Тысяча жизней (Бельмондо) - страница 64

Несмотря на огромный успех «Обманщиков» у широкого зрителя, тенденциозный фильм Карне вызвал в свой адрес нападки критики за искаженное и превратное видение поколения, которое он якобы понимал.


Тогда, в феврале 1958-го, все дебютанты, какие есть в столице, проходили прослушивания на роль в этом фильме. Среди них мне удалось привлечь внимание Карне, который долго колебался, подумывая, доверить ли мне главную роль. Я узнал, что мой конкурент – Лоран Терзиев, молодой актер, с которым я сошелся по-приятельски во время подготовки. Мы поговорили откровенно и решили, что тот, кто получит роль, угостит другого обедом.

Ни он, ни я не готовы возненавидеть друг друга за место в первой строчке афиши. Это не в наших традициях. Этому меня научил спорт: надо быть начисто лишенным гордости, чтобы не уметь проигрывать.


После полутора месяцев тягомотины Карне все же выбрал Терзиева, и тот, как и было условлено, пригласил меня на обед. А я признал правоту режиссера, ибо плохо представлял себя в роли молодого философа, спокойного и педантичного. В утешение мне дали другую роль. Я тем более доволен, что в кои-то веки в моих карманах зазвенели деньги. И потом, сниматься предстоит в моей юрисдикции, в Сен-Жермен-де-Пре, на тех самых террасах, что видели мой разгул с моими статистами, в подлинных местах событий, где я давно как у себя дома.

Вся улица Сен-Бенуа тут как тут, и, хоть роль у меня второстепенная, я очень востребован, потому что присутствую в качестве мебели в большинстве сцен. Так что я провожу уйму времени с уличными дружками, которые часами сидят за столиками с виски, поставленным продюсерской компанией. К середине дня мы совершенно пьяны, и нас становится трудно контролировать. Вечернее представление «Оскара» восполняет энергию, которую я трачу в «Обманщиках» в сидячем положении.


Бедняга режиссер, несколько выбитый из колеи этими молодыми людьми, которых он по идее должен вывести в своем фильме, изо всех сил старается навязать свой авторитет. Но мы, подогретые спиртным, отмахиваемся, сначала вежливо, а потом и грубо.

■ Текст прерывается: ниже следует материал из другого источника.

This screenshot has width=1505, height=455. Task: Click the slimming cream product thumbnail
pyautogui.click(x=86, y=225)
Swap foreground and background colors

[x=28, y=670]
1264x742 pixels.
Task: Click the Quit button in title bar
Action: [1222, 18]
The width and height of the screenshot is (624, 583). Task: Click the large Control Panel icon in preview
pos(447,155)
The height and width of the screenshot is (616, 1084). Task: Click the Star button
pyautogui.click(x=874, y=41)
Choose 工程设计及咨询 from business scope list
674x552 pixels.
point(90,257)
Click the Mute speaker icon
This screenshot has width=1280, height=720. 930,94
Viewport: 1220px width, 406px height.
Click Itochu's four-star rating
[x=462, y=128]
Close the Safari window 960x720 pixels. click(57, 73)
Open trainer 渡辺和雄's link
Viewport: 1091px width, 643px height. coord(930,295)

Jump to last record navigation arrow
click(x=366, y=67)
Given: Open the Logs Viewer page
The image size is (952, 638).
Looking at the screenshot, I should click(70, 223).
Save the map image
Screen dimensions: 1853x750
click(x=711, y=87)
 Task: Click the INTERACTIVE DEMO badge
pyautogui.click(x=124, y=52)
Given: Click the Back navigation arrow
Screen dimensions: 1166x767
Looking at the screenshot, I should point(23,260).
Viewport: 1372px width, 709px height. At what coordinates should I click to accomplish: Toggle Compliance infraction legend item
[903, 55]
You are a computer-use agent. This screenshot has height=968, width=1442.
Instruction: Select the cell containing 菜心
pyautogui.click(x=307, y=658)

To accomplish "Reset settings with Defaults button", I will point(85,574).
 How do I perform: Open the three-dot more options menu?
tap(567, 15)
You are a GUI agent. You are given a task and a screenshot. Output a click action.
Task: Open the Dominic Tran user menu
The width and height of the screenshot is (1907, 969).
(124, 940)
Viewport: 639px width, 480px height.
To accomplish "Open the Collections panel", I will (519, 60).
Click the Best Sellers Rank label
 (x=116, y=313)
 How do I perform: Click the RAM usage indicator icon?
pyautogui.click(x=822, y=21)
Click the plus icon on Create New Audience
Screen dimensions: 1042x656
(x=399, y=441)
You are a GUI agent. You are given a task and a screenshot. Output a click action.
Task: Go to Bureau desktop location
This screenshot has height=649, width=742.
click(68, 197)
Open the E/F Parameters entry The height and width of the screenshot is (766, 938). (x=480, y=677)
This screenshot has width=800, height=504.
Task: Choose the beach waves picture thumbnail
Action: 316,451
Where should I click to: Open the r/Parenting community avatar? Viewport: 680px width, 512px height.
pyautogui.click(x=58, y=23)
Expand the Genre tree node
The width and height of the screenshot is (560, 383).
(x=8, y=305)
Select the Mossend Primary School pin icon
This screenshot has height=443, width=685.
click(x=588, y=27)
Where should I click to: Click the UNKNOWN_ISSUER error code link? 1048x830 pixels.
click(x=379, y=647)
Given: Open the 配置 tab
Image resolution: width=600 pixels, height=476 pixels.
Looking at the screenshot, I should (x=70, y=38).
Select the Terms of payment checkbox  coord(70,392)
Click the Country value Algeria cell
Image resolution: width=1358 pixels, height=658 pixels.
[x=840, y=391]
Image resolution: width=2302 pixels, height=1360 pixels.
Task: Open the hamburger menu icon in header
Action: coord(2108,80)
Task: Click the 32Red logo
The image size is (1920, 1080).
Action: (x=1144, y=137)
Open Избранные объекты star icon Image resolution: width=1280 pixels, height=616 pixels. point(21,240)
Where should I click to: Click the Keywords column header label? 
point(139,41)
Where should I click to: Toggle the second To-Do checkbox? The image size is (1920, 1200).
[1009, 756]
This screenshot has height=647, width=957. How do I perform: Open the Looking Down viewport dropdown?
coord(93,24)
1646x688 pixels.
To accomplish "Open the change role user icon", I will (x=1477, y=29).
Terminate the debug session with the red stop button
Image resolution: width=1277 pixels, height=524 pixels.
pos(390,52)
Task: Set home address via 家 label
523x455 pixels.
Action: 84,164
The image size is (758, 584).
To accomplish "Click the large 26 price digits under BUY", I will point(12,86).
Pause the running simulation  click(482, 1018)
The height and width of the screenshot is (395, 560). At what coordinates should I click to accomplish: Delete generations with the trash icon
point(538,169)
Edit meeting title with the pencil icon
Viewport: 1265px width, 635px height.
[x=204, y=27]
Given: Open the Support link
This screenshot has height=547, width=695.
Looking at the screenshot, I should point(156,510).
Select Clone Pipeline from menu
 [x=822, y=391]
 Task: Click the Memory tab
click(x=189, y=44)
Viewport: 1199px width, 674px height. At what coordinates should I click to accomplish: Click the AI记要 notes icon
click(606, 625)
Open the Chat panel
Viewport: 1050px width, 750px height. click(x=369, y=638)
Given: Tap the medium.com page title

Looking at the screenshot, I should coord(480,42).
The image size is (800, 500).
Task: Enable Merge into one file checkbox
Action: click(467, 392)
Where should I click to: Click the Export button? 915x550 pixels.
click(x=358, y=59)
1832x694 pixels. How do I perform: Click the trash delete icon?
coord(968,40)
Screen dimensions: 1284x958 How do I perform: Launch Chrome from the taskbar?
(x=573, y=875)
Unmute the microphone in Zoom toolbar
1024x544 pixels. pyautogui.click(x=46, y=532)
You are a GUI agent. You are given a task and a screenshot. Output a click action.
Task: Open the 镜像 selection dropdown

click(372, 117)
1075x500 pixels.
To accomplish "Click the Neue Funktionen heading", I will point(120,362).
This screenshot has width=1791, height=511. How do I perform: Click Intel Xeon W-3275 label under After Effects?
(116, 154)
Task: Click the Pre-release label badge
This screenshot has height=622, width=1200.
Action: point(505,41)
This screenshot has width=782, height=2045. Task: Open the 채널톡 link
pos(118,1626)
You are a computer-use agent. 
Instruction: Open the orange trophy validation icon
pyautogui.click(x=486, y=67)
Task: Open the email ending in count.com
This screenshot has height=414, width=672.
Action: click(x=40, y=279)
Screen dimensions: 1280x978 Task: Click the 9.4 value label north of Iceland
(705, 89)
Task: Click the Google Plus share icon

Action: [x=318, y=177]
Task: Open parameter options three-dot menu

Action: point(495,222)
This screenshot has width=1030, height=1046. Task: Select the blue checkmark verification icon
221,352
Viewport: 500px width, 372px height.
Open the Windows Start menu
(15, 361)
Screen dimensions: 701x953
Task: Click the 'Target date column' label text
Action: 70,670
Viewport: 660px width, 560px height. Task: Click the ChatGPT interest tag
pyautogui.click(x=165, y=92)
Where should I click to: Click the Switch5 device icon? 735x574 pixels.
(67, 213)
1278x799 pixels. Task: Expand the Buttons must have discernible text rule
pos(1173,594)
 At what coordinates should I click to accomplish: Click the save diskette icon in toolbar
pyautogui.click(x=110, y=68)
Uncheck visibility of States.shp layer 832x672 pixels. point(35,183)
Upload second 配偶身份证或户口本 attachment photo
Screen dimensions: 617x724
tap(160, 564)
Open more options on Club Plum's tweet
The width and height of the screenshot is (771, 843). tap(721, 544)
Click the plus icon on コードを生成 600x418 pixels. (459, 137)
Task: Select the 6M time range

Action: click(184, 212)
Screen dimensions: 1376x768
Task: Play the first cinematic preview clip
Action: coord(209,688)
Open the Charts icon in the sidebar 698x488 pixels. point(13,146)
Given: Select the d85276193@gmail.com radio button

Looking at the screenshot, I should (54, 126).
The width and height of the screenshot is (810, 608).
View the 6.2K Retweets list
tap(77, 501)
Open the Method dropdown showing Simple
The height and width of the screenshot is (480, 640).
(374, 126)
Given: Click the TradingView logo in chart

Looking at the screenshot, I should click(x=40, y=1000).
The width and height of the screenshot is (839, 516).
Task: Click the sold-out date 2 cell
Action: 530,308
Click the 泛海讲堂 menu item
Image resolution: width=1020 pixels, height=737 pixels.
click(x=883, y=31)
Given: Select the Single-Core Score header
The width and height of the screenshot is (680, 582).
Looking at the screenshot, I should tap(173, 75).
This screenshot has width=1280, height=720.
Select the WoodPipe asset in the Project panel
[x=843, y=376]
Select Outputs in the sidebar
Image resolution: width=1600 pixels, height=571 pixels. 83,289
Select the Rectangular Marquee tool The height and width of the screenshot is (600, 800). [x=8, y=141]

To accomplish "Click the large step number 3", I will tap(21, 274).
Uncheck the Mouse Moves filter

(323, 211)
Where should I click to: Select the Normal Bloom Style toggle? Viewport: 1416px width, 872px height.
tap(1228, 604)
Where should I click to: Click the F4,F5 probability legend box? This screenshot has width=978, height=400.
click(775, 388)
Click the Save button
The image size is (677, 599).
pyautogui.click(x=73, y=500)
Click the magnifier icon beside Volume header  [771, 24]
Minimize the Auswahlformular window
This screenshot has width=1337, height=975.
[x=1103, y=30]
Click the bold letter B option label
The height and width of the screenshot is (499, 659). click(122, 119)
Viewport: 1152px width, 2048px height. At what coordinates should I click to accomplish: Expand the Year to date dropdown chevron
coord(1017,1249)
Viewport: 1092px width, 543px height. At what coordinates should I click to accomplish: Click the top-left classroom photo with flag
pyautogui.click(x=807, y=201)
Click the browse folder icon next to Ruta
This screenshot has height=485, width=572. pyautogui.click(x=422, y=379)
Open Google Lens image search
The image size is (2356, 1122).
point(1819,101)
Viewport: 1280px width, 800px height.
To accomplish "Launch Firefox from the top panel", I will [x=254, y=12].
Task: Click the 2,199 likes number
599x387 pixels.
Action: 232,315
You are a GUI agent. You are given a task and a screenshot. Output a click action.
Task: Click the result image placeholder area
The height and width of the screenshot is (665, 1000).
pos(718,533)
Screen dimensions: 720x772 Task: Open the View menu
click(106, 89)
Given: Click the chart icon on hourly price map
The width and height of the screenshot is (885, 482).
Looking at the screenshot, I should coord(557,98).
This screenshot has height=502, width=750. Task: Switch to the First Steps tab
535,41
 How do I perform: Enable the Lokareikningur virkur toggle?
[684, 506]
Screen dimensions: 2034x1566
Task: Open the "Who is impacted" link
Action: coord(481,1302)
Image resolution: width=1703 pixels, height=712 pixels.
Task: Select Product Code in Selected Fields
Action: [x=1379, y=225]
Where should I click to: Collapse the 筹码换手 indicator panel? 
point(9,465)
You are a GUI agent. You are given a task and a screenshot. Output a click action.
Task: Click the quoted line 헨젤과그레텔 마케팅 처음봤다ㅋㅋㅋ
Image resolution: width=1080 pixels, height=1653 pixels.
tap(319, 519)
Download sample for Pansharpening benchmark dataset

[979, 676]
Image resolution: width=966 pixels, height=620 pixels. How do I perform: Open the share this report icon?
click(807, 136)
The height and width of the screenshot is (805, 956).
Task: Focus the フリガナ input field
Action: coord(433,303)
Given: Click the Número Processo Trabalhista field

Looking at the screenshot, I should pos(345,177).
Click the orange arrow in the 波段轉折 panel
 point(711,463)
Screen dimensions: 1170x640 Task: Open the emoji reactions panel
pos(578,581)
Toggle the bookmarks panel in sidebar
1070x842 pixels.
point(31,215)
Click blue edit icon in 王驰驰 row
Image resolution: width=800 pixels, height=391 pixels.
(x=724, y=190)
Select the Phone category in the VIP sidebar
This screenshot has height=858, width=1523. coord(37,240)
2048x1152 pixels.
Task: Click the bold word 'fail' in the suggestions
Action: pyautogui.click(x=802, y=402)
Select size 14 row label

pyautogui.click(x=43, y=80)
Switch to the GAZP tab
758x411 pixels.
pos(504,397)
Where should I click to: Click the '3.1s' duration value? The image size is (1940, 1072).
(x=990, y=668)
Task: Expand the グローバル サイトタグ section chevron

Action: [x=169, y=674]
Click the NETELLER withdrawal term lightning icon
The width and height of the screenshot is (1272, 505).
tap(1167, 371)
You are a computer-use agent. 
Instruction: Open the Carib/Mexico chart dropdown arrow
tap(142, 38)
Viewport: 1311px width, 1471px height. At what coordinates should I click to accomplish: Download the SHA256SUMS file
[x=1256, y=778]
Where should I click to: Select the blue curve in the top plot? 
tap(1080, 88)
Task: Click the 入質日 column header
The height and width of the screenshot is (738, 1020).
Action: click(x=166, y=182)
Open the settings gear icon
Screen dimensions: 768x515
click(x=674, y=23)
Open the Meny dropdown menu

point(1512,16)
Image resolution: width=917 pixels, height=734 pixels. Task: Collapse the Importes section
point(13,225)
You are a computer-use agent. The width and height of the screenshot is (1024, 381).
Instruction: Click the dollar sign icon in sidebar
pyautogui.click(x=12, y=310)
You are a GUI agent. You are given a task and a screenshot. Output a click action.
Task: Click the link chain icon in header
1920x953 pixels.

Нередко мы, в конце концов, орем: «Отстань, Марсель!», что приводит его в ярость. При виде его растерянной физиономии мы расходимся еще пуще и покатываемся со смеху, заканчивая, как правило, под столами.

Поскольку я обычно во всем этом заводила, Карне думает, что это моя месть за упущенную роль Терзиева и что я затаил на него обиду. Увы, меня иногда принимают слишком всерьез, отыскивая смысл в моих действиях, в которых нет ничего, кроме поиска радости, подозревая умысел в том, что происходит зачастую в спонтанности момента.